■ GIVEN PROBLEM ■
Format the nonblank lines of the material below as a numbered list, and leave out the pictures.

[Word and element location data]
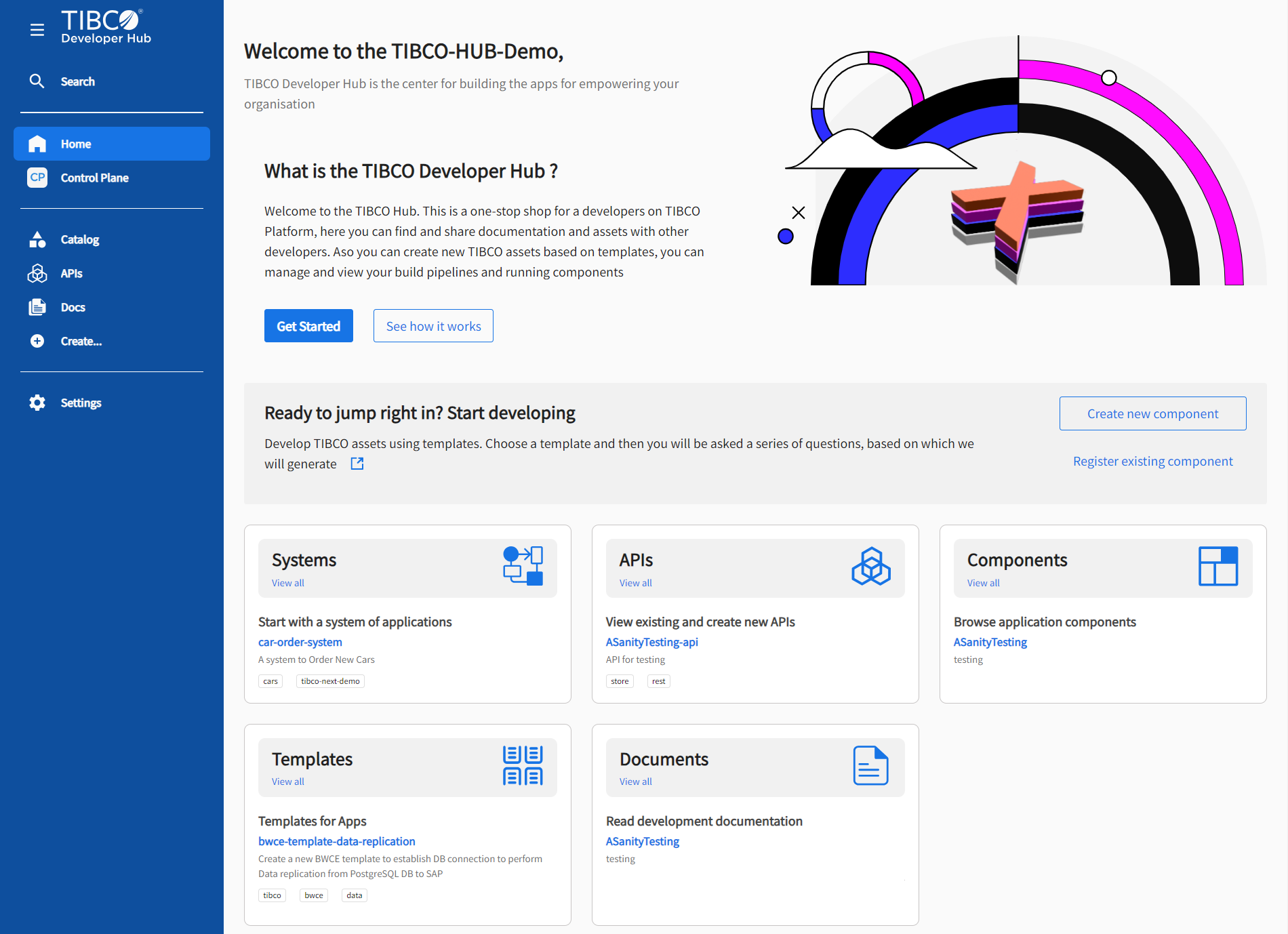Click the external link icon after 'will generate'
The height and width of the screenshot is (934, 1288).
point(357,464)
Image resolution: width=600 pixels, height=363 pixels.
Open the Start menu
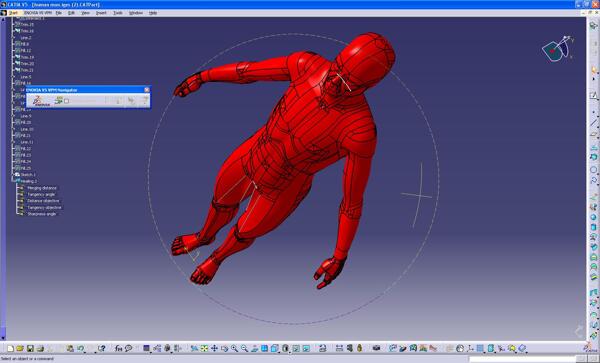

■ EXERCISE SOLUTION ■
1. Click the external link icon after 'will generate'
2. The height and width of the screenshot is (934, 1288).
3. point(357,464)
4. Image resolution: width=600 pixels, height=363 pixels.
5. Open the Start menu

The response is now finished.